* Assigned task *
Output every entry exactly, without any pictures.

* Supplied records *

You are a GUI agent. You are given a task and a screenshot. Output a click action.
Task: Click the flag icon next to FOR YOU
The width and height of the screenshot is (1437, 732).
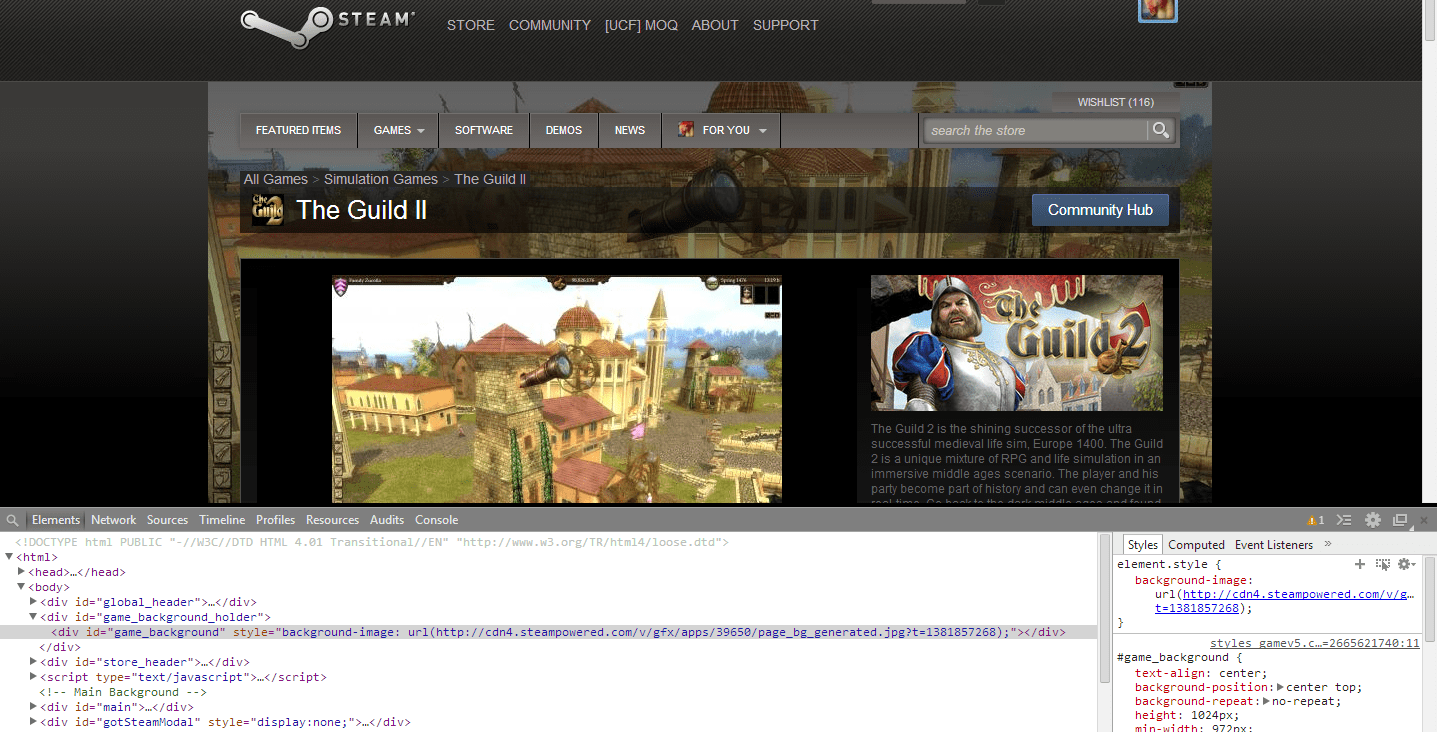pos(686,130)
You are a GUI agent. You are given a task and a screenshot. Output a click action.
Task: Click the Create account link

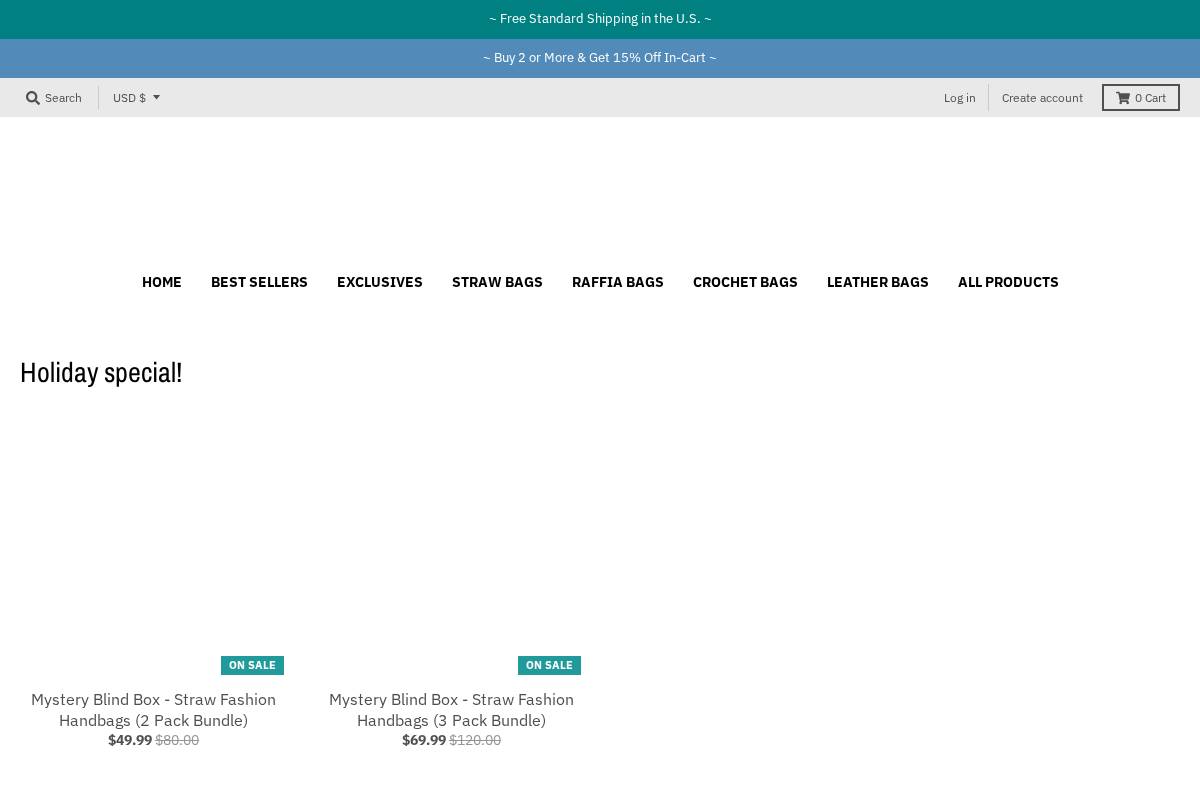(x=1042, y=97)
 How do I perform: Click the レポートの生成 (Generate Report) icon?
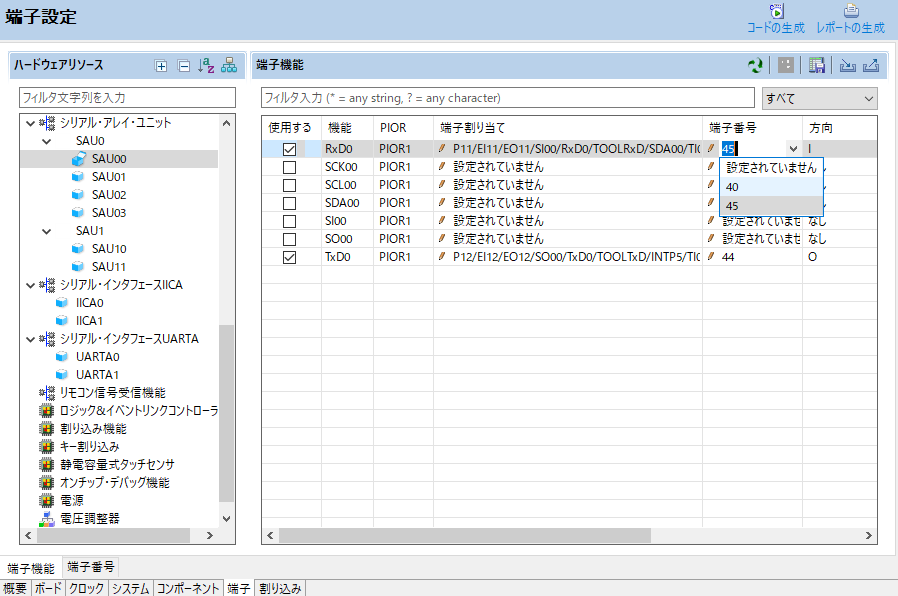tap(850, 12)
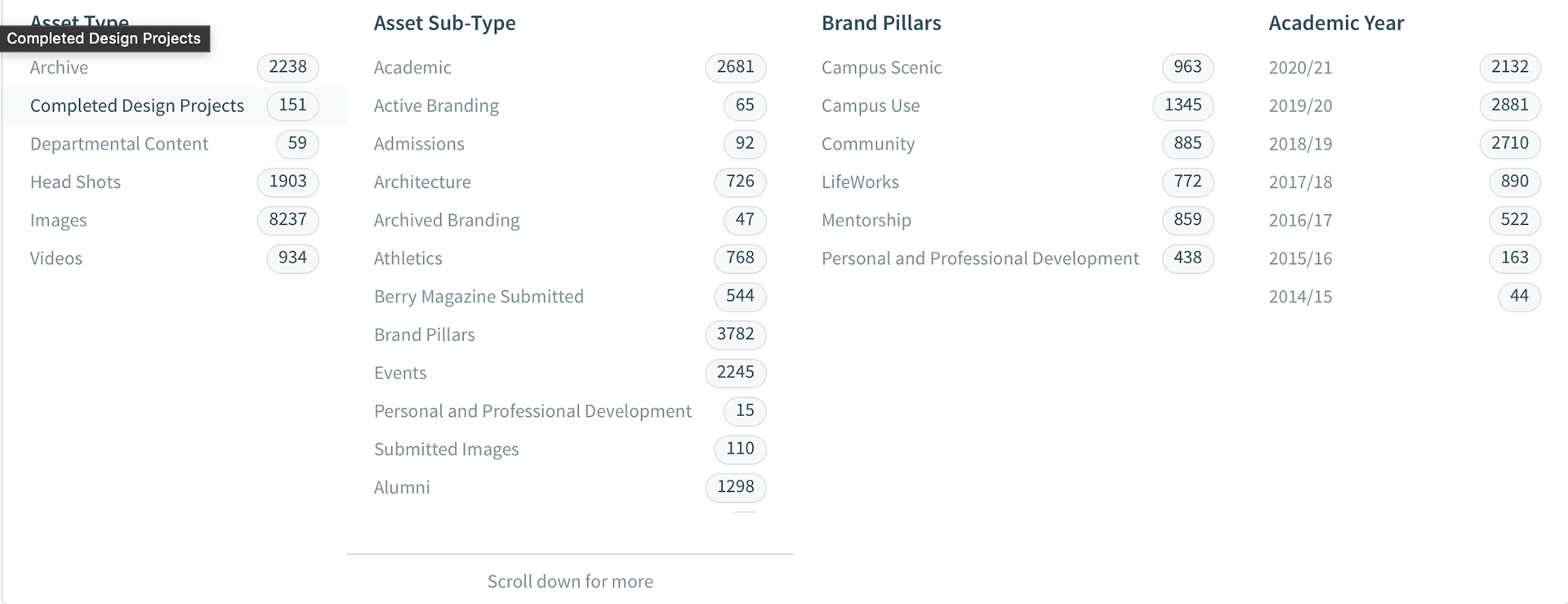Screen dimensions: 1568x604
Task: Filter by Mentorship brand pillar
Action: (x=1018, y=220)
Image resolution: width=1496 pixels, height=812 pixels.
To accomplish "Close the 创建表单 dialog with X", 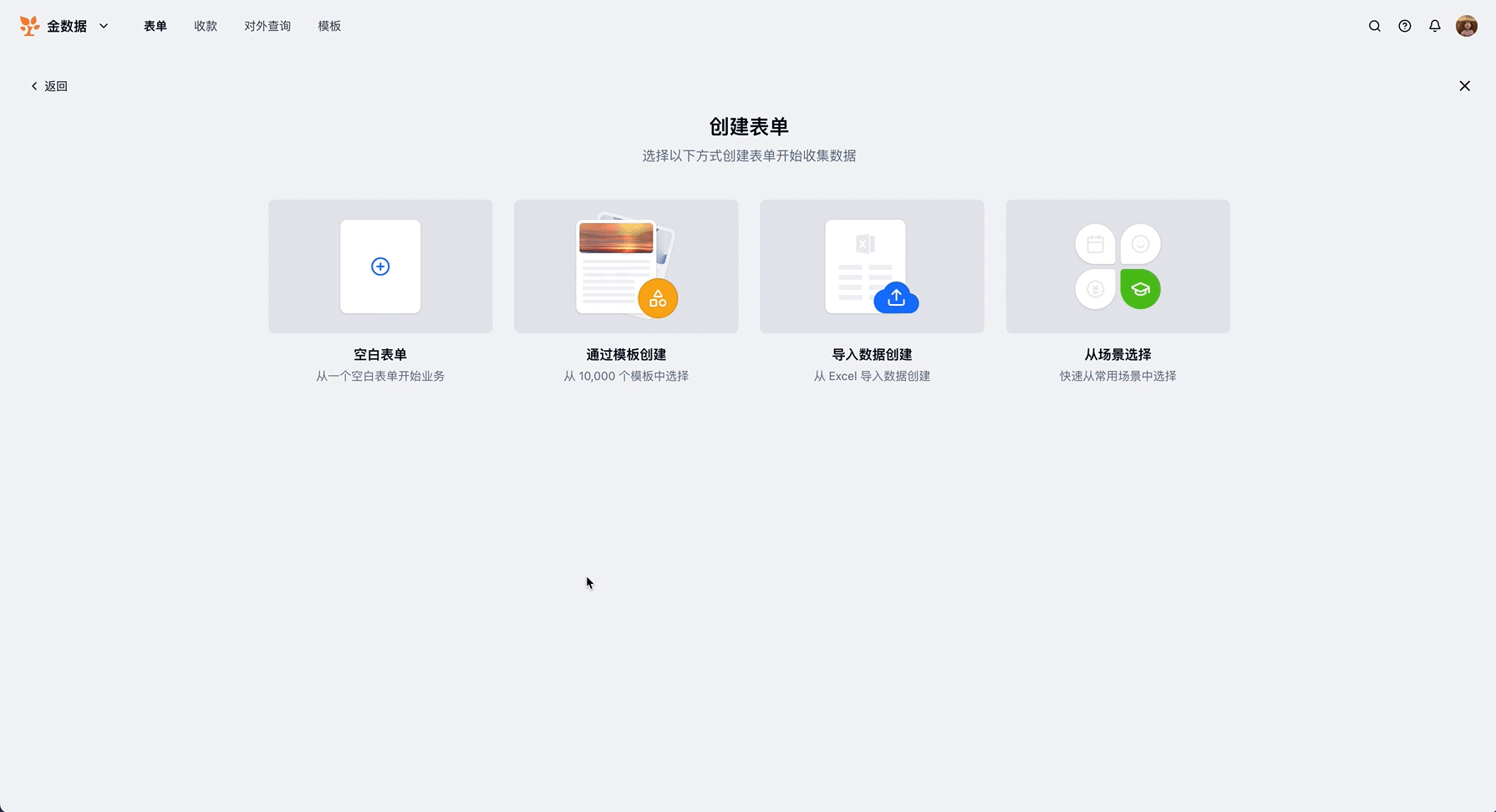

* Solution to this task *
You are a GUI agent. You are given a task and a screenshot. Output a click action.
Task: Click the flag icon next to FOR YOU
The width and height of the screenshot is (1437, 732).
pos(686,130)
You are a GUI agent. You are given a task and a screenshot. Output a click action.
Task: Click the Create account link

(x=1042, y=97)
 How do I perform: Click the レポートの生成 (Generate Report) icon?
tap(850, 12)
Screen dimensions: 1568x604
Task: Filter by Mentorship brand pillar
Action: (x=1018, y=220)
Image resolution: width=1496 pixels, height=812 pixels.
To accomplish "Close the 创建表单 dialog with X", 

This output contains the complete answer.